Problem details: In the data, find each line where the word "record" appears and list that line.

Stored data:
----------------

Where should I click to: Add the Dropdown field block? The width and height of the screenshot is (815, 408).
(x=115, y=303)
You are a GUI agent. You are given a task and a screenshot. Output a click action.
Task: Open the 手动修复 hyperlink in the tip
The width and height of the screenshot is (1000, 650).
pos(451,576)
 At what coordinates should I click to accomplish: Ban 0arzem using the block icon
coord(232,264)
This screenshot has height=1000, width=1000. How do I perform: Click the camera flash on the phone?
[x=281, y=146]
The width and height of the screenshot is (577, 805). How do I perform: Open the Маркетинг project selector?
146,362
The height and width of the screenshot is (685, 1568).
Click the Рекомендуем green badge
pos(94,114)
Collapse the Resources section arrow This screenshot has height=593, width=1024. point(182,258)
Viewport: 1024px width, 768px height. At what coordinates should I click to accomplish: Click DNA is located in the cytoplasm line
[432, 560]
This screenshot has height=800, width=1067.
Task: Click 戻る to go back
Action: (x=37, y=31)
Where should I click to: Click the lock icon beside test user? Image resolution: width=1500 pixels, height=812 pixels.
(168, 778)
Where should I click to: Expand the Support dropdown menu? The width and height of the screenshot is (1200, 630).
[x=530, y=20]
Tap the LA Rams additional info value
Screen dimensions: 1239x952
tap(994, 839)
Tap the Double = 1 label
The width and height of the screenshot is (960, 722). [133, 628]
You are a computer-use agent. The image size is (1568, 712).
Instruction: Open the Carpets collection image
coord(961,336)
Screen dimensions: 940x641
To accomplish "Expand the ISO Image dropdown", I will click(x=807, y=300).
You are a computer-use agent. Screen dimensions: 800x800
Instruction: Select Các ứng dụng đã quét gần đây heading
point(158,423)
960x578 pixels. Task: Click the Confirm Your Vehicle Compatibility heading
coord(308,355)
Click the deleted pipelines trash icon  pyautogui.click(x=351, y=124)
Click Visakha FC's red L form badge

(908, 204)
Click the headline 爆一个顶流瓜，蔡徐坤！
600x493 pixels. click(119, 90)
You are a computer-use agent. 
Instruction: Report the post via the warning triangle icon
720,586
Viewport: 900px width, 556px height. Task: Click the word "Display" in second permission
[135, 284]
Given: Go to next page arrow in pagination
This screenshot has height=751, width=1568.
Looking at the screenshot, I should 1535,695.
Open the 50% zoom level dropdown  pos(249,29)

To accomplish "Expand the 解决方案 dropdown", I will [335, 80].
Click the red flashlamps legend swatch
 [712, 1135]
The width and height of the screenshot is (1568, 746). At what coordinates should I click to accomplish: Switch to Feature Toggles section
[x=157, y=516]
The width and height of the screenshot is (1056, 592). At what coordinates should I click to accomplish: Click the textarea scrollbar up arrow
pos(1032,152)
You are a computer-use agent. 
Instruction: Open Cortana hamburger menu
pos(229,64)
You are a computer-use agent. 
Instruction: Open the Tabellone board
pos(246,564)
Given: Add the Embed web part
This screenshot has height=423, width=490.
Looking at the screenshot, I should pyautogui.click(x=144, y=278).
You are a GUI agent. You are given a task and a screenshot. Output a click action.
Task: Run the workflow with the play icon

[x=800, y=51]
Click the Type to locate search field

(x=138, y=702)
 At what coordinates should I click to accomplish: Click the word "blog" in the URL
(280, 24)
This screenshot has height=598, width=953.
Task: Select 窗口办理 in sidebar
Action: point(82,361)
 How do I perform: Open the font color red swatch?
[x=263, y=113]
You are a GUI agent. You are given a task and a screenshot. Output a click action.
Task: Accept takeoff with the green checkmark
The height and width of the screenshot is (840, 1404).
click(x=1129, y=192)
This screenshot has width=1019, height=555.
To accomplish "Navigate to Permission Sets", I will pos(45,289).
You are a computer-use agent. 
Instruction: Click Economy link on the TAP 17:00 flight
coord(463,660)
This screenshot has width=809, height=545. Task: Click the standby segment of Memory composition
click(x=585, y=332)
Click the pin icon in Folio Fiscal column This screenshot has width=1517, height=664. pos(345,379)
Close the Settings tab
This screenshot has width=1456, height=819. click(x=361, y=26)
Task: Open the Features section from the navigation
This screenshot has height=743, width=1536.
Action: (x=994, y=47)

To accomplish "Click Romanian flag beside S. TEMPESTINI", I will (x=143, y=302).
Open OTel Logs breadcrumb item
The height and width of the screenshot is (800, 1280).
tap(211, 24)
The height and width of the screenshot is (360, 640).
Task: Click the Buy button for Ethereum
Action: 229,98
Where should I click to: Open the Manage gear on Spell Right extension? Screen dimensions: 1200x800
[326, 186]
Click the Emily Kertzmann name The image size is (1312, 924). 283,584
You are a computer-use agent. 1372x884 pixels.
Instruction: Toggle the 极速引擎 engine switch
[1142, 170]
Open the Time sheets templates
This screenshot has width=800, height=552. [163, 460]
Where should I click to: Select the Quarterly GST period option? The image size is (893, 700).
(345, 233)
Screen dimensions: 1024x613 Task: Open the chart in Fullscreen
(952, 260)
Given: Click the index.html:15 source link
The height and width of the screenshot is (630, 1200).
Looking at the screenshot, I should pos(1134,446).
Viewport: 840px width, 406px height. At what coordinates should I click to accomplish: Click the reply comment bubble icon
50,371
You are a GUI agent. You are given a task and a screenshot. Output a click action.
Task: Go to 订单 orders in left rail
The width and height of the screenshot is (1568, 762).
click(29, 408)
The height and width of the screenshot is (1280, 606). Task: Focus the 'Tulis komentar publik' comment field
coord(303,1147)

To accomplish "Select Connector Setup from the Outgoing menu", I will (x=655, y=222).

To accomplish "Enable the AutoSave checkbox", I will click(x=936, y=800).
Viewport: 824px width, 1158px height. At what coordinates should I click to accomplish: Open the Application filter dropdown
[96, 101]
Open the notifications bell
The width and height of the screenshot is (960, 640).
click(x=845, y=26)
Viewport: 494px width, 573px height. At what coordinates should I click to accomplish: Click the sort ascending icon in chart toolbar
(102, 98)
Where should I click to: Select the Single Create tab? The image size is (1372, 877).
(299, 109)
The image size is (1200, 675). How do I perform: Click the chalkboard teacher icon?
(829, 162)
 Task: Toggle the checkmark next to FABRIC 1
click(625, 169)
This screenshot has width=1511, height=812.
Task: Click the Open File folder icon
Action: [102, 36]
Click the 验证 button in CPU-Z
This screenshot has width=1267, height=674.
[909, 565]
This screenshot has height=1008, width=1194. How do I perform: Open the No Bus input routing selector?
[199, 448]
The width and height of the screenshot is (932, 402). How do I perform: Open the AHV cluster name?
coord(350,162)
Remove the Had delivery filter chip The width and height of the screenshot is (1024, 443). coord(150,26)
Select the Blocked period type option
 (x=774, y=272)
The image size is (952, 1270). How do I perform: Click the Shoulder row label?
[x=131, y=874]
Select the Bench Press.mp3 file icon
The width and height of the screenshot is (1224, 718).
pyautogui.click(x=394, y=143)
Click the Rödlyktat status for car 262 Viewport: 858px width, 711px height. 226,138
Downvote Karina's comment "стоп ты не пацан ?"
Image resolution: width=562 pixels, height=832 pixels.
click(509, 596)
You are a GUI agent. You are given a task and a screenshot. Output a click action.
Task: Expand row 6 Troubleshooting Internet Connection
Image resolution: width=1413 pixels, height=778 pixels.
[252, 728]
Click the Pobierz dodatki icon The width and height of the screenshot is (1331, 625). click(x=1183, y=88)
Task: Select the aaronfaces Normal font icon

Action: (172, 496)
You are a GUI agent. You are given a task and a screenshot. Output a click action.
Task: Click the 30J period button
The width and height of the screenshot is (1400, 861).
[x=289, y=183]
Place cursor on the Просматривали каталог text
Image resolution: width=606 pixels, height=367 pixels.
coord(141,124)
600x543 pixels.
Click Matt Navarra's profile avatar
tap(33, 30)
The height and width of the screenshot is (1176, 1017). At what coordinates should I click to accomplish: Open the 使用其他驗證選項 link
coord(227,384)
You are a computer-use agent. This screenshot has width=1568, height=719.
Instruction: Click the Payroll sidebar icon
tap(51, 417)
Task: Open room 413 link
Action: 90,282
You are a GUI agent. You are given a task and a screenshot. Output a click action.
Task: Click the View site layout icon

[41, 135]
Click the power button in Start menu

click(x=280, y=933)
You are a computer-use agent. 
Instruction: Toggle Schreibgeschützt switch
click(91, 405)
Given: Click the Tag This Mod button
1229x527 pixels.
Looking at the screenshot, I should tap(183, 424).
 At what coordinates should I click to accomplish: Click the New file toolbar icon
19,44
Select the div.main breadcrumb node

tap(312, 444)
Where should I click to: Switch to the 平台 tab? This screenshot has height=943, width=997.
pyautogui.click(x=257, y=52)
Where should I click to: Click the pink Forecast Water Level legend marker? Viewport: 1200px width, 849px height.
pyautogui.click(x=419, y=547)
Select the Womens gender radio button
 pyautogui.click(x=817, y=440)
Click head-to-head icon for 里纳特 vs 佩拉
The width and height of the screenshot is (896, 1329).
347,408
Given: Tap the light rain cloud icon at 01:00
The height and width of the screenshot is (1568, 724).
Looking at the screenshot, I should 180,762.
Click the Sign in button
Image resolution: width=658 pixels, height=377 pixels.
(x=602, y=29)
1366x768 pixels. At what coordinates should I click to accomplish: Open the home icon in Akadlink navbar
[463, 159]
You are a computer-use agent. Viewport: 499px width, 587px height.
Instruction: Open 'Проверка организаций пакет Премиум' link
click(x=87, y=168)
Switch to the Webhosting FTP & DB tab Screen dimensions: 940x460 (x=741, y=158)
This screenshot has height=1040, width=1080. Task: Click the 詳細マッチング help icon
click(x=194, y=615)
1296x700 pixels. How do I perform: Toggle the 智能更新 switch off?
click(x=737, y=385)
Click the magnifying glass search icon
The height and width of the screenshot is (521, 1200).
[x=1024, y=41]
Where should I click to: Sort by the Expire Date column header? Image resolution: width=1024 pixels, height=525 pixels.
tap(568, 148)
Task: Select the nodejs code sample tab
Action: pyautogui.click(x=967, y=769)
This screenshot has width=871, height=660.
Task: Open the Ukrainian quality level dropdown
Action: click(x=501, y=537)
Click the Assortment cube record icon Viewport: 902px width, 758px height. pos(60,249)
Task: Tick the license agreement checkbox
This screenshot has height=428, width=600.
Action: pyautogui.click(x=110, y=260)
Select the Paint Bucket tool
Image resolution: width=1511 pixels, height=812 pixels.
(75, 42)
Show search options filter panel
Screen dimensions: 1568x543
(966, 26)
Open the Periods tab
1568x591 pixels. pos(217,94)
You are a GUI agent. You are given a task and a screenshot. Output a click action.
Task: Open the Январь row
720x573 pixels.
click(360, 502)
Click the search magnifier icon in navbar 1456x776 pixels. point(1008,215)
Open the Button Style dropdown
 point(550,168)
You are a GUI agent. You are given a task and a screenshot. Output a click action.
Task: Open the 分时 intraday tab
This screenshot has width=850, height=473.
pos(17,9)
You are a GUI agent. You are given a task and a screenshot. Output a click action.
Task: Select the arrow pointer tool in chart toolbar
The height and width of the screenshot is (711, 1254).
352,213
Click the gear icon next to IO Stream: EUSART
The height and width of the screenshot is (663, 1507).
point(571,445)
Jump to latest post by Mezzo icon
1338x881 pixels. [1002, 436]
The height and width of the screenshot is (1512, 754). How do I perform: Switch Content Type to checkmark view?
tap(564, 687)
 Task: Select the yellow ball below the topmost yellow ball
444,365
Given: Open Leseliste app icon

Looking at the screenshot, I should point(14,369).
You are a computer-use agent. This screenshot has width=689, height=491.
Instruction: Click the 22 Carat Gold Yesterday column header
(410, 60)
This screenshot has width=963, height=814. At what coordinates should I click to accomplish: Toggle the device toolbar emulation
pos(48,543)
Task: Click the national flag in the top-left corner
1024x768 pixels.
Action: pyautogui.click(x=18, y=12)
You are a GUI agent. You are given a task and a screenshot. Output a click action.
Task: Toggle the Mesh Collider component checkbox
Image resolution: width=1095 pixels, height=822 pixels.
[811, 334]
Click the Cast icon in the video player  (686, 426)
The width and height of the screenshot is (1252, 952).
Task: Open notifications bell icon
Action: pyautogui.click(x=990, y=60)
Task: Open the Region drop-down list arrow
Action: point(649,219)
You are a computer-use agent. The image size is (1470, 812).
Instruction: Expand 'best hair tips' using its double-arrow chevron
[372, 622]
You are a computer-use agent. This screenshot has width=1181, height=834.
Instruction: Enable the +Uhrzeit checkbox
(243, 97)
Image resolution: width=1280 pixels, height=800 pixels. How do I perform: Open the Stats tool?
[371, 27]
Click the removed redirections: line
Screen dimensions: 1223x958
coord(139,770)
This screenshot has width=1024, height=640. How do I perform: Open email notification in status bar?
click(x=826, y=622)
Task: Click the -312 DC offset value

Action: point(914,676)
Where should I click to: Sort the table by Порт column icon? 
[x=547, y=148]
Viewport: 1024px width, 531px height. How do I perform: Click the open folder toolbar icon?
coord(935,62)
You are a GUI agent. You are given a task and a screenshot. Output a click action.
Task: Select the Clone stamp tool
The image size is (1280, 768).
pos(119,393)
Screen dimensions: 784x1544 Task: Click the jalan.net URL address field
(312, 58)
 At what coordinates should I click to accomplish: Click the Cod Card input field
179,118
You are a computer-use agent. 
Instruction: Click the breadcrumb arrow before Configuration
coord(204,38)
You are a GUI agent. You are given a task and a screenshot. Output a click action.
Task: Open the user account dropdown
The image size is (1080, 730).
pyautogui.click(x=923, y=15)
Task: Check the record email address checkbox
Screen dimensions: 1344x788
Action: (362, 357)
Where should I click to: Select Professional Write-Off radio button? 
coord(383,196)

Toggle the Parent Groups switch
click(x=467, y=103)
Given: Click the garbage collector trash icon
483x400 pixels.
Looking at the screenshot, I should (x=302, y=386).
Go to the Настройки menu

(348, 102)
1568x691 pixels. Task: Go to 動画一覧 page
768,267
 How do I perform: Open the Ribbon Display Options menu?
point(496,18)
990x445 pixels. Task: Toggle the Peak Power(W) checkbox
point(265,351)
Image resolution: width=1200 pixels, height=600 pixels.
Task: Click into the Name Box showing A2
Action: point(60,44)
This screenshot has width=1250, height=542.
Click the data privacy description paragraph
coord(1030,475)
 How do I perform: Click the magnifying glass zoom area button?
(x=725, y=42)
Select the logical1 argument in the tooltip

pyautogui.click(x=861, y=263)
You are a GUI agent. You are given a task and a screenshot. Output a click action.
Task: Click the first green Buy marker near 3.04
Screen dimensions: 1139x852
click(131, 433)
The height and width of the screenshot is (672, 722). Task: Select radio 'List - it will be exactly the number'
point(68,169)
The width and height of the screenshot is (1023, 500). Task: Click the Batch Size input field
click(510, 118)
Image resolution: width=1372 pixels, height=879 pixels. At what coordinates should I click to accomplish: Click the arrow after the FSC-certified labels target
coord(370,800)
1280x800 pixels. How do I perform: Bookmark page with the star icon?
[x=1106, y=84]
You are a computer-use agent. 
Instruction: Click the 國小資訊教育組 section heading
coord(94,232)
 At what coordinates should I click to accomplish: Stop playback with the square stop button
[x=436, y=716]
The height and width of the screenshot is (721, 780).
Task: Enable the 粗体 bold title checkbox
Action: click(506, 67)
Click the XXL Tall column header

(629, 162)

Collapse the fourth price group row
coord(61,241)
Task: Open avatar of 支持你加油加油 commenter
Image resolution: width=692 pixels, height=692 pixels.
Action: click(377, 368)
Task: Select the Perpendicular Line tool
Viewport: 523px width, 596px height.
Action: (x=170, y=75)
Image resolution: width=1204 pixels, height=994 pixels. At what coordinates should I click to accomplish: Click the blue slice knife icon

----------------

Response to the exercise:
Click the Assortment cube record icon Viewport: 902px width, 758px height. pos(60,249)
Task: Check the record email address checkbox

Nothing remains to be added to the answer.